Specifically don’t use the words: “leng”, “6/7”, “slay”, “rizz”, “skibidi”, “sigma”, or “sus”. Basically, if you have to Google the word first, don’t use it.
5. Replying to everyone
So this is a biggie. When one person on the school WhatsApp says something like, “Does anyone have Miles’s school cardigan?” and then every single parent on the WhatsApp replies with, “Not me”, and the next “Not me’”, so then there are then 40 “Not mes” and you want to chop your own head off.
I showed my daughter this, and she said it was no wonder that I was always in such a bad mood and didn’t want to buy her Matcha tea when we were out. Just reply if you have the cardigan.
I think this is the biggest thing I’ve noticed about communication between the generations. The older generation feel that it’s about quantity and thoroughness. They care and put thought into the way they speak online. The younger generation are moving to a style which requires less effort.

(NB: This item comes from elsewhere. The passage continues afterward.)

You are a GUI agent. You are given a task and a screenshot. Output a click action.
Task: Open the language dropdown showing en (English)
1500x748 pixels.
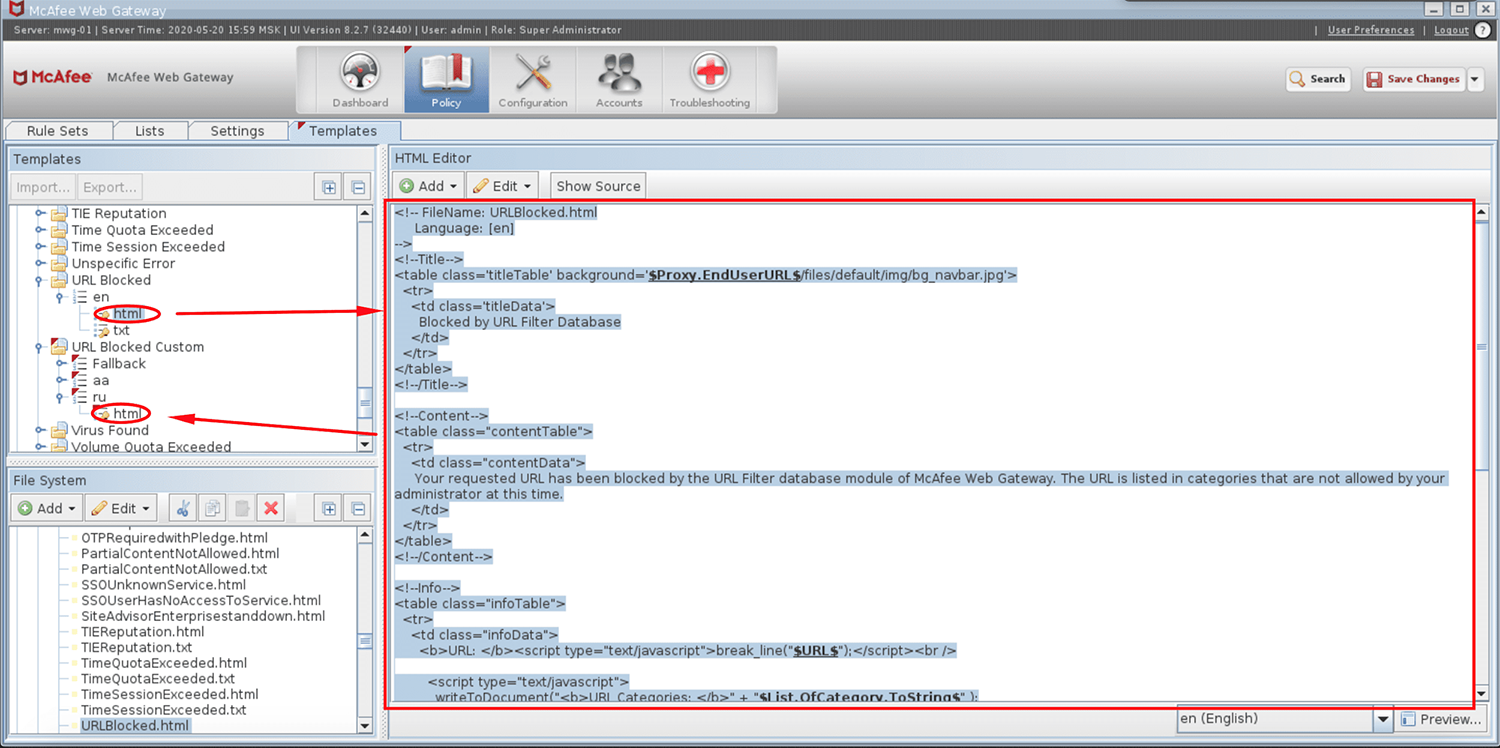point(1383,718)
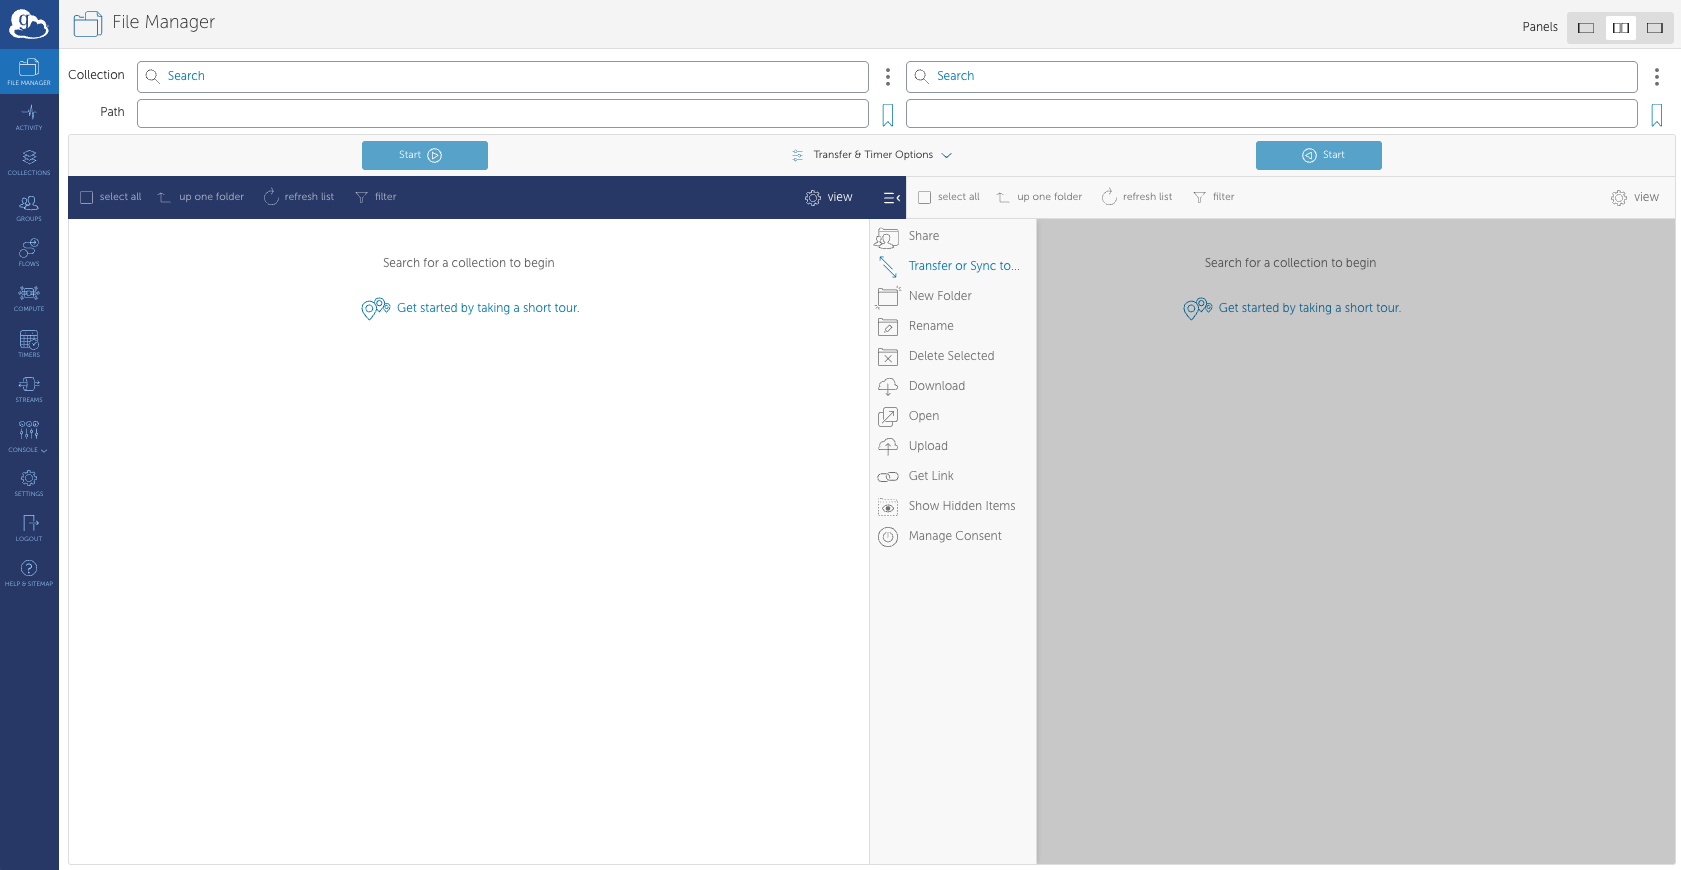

Annie Auerbach, author and co-founder of the insights and trends agency Starling, tells me: “Gen X women grew up having longer, heartfelt, meandering conversations with our friends on landlines. We’re trying to emulate the interactions of our youth. We translate that onto WhatsApp and end up writing longer texts and injecting emotion through emojis and GIFs.
“Leaving long voice notes is a digital echo of those landline conversations. Gen Alpha are different in that they’re in constant low level contact on platforms like Snapchat. Like a form of digital telepathy and don’t feel the need to write long messages and over-punctuate with emotions and emojis. Their favourite word is low-key and this describes their communication style too.”
So I guess it’s worth remembering that we are different. That it’s fine to communicate in different ways online, too – as long as you’re not trying to be something you’re not. And if anyone knows what this “6-7” thing is all about, please tell me. I promise not to use it on any WhatsApps.